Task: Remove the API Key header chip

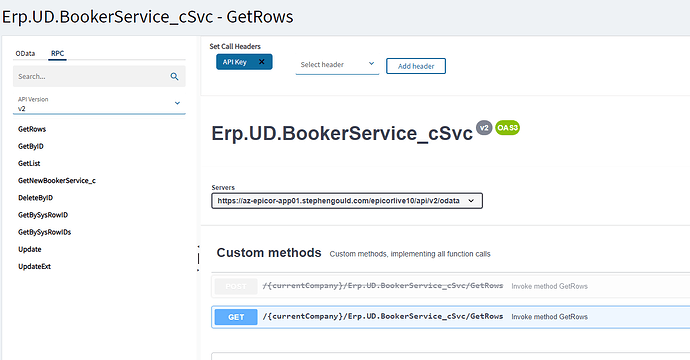Action: pyautogui.click(x=261, y=62)
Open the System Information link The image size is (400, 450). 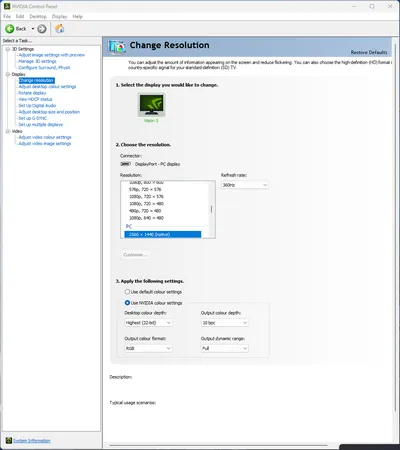(x=32, y=441)
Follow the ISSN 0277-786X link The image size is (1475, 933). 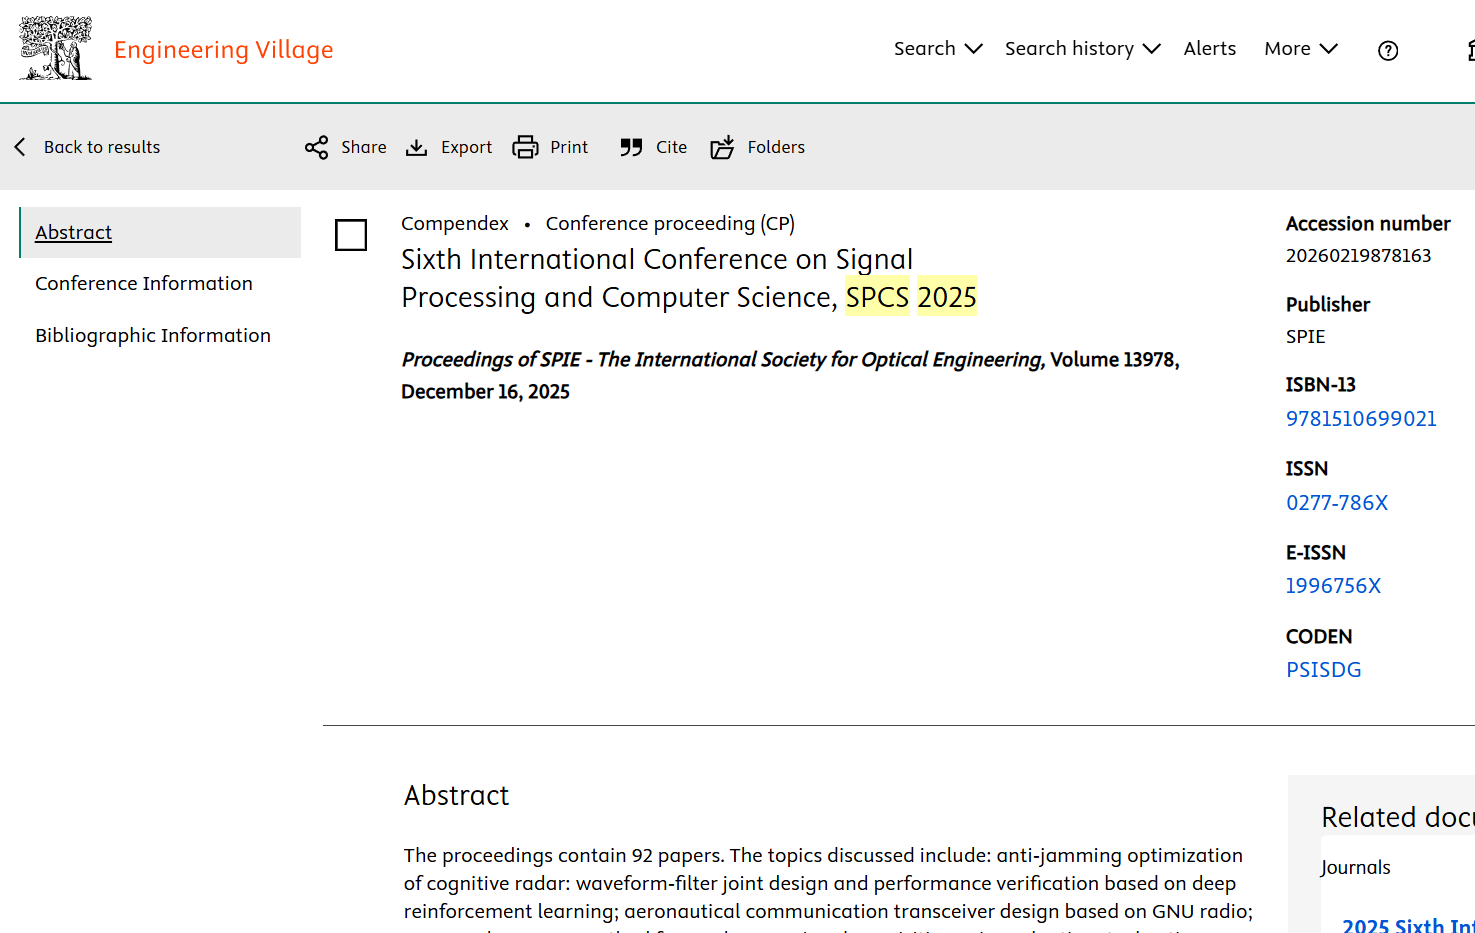(x=1337, y=503)
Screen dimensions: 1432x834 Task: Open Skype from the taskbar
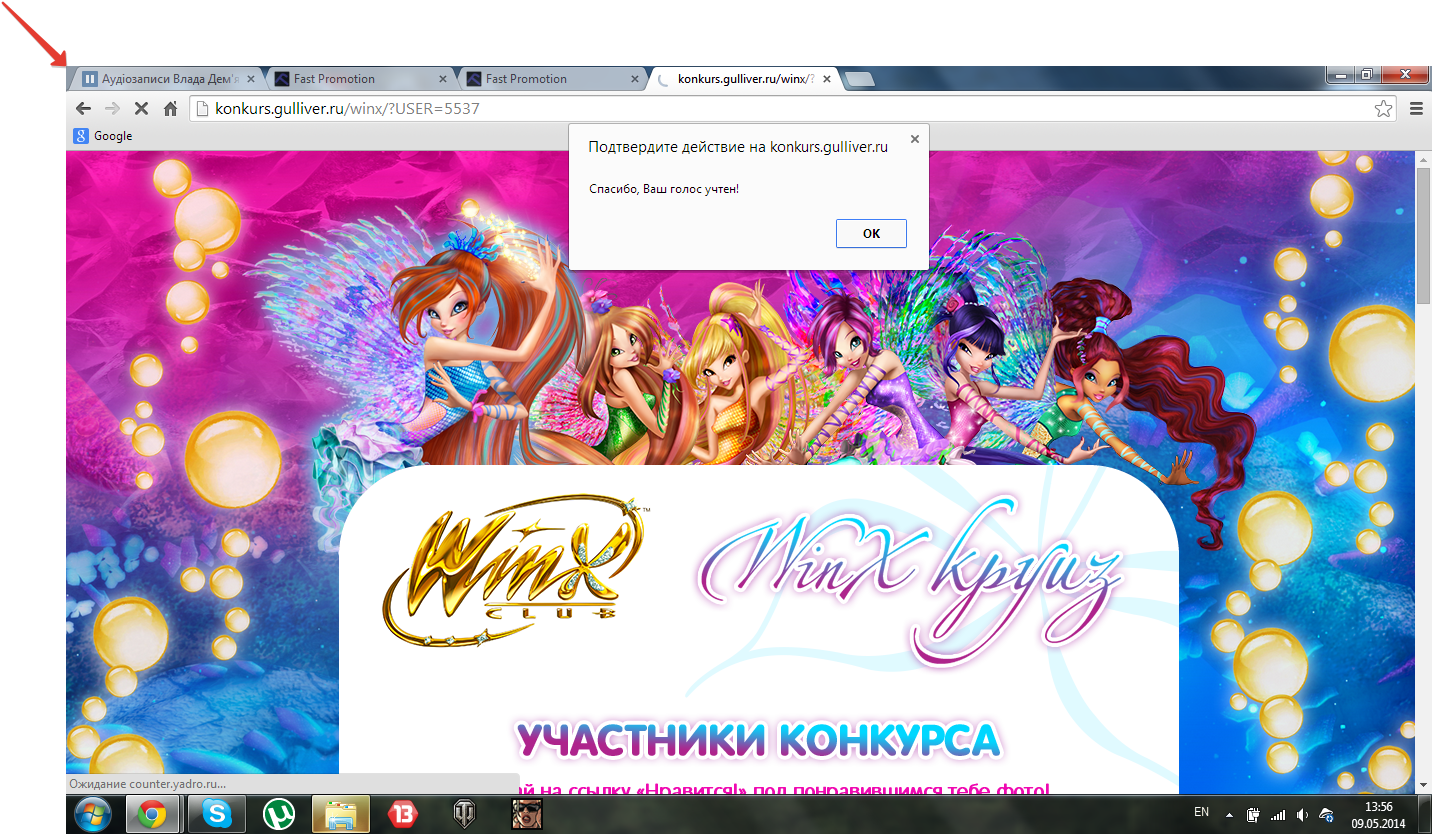tap(215, 815)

◆ Problem description: Set down exactly, from the line that contains "Screen dimensions: 1432x834" through the last line of the data, each line as it stands, and leave the pictures out.

◆ The completed task:
Screen dimensions: 1432x834 Task: Open Skype from the taskbar
tap(215, 815)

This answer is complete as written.